Mingqian Ma (马鸣谦)

I am a senior undergraduate student at the Computer Science and Engineering department at the University of Michigan, Ann Arbor. I'm also in the dual degree program with Shanghai Jiao Tong University, where I major in Electrical and Computer Engineering.

My research Interest focus at training Foundation Models in Science and General domains. I'm especially interested in pretraining foundation models in Genomics and Optics. More generally, I'm interested in using Machine Learning Methods in Applicative Scenario. I've been advised by Dr. Guoqing Liu @MSR, Prof. L. Jay Guo @UMich EECS, and Prof. Xiaofeng Gao @SJTU SEIEE.

I'm mainly working on pretraining large scale foundation models across domains, checkout NatureLM and HybriDNA for the details.

I'm joing CMU MLD as a master student this fall. If you are interested in my research or seeking for collaboration, please feel free to contact me.

Email / GitHub / Google Scholar / LinkedIn

News

[February-2025] Our HybriDNA paper and the NatureLM project I contributed to at MSR are now online on arXiv! Check them out!

[October-2024] Our paper was accepted by Foundation Model for Science Workshop at NeurIPS 2024. See you in Vancouver this December!

[September-2024] Our survey paper in Multilayer Thin Film Design is under review. Check it out on Arxiv!

[May-2024] I've joined Microsoft Research AI4Science team as a research intern advised by Dr. Guoqing Liu. I'm working on pretraining large-scale foundation models in Genomics.

Research

I'm interested in Deep Generative Models for Science and General domains with the focus on sequential modeling problems.

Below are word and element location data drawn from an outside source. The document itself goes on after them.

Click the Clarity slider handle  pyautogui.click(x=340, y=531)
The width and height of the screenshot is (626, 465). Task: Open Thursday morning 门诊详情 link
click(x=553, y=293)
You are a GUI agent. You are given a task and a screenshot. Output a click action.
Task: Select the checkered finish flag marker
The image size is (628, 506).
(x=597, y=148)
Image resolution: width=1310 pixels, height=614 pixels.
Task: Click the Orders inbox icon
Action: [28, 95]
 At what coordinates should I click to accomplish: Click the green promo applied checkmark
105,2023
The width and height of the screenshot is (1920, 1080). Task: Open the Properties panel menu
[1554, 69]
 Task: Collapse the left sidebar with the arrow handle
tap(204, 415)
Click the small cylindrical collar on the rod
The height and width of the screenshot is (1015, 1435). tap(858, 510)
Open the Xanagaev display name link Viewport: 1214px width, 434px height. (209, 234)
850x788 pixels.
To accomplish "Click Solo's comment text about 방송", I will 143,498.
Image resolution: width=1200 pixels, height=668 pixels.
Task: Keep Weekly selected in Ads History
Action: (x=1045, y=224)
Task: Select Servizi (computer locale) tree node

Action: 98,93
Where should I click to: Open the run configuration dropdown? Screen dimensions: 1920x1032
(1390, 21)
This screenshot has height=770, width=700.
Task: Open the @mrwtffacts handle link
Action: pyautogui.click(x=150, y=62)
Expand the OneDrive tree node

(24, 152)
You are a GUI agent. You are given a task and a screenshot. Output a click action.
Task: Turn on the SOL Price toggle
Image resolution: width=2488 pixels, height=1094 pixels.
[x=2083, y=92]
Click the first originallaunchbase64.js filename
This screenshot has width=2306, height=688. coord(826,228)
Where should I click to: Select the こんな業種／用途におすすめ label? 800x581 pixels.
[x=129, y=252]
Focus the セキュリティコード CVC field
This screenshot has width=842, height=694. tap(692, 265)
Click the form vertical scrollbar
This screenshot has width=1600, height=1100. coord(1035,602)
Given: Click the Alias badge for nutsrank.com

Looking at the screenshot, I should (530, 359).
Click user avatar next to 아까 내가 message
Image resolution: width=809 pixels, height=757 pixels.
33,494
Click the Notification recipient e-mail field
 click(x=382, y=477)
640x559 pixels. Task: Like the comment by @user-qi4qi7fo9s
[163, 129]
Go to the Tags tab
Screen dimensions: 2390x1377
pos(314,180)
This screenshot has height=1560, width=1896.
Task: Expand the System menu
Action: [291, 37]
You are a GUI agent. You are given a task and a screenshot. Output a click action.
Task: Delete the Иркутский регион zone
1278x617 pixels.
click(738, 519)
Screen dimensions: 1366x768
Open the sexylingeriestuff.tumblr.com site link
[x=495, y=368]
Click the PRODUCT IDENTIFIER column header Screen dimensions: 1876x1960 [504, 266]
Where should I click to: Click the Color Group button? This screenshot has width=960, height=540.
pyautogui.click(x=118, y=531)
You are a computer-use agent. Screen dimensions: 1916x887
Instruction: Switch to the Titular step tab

	HybriDNA: A Hybrid Transformer-Mamba2 Long-Range DNA Language Model Mingqian Ma, Guoqing Liu, Chuan Cao, Pan Deng et al. ArXiv, 2025 arxiv / website / Advances in natural language processing have inspired new approaches to modeling DNA, often called the “language of life.” However, DNA modeling requires handling ultra-long sequences with single-nucleotide precision and excelling in both generative and understanding tasks. We introduce HybriDNA, a decoder-only DNA language model that combines Transformer and Mamba2 architectures to efficiently process sequences up to 131kb. HybriDNA achieves state-of-the-art performance across 33 DNA understanding benchmarks and excels in generating synthetic regulatory elements. Our findings highlight its scalability from 300M to 7B parameters, demonstrating its potential to drive new discoveries in DNA research and applications.
	NatureLM: Deciphering the Language of Nature for Scientific Discovery NatureLM Team, Microsoft Research AI for Science ArXiv, 2025 arxiv / website / NatureLM, developed by Microsoft Research AI for Science, is a groundbreaking sequence-based science foundation model designed to unify multiple scientific domains, including small molecules, materials, proteins, DNA and RNA. This innovative model leverages the “language of nature” to enable scientific discovery through text-based instructions.
	Solving Out-of-Distribution Challenges in Optical Foundation Models using Self-Improving Data Augmentation Mingqian Ma, Taigao Ma, L. Jay Guo FM4Science@NIPS-W, 2024 paper / Optical multilayer thin film structures are widely used in many photonic applications. The important part to enable these applications is inverse design, which seeks to identify a suitable structure that satisfy desired optical responses. We propose a self-improving data augmentation technique by leveraging neural networks’ extrapolation ability. Using this method, we show significant improvement in various real-applicative design tasks with minimum fine-tuning, which can also be potentially generalized to inverse scientific foundation models.
	Optical Multilayer Thin Film Structure Inverse Design: From Optimization to Deep Learning Taigao Ma, Mingqian Ma, L. Jay Guo under review, 2024 arxiv / A survey paper of optical multilayer thin film structure inverse design. The survey convers all aspects from the traditional optimization-based methods to state-of-the-art deep learning-enabled inverse design algorithms.
	Encoder-Decoder Based Route Generation Model for Flexible Travel Recommendation Jiale Zhang, Mingqian Ma , Xiaofeng Gao, Guihai Chen IEEE Transactions on Service Computing, 2024 paper / A ML4CO framework to recommend suitable routes for tourists while satisfying explicit constraints like must-visit points, unavailable hours, etc.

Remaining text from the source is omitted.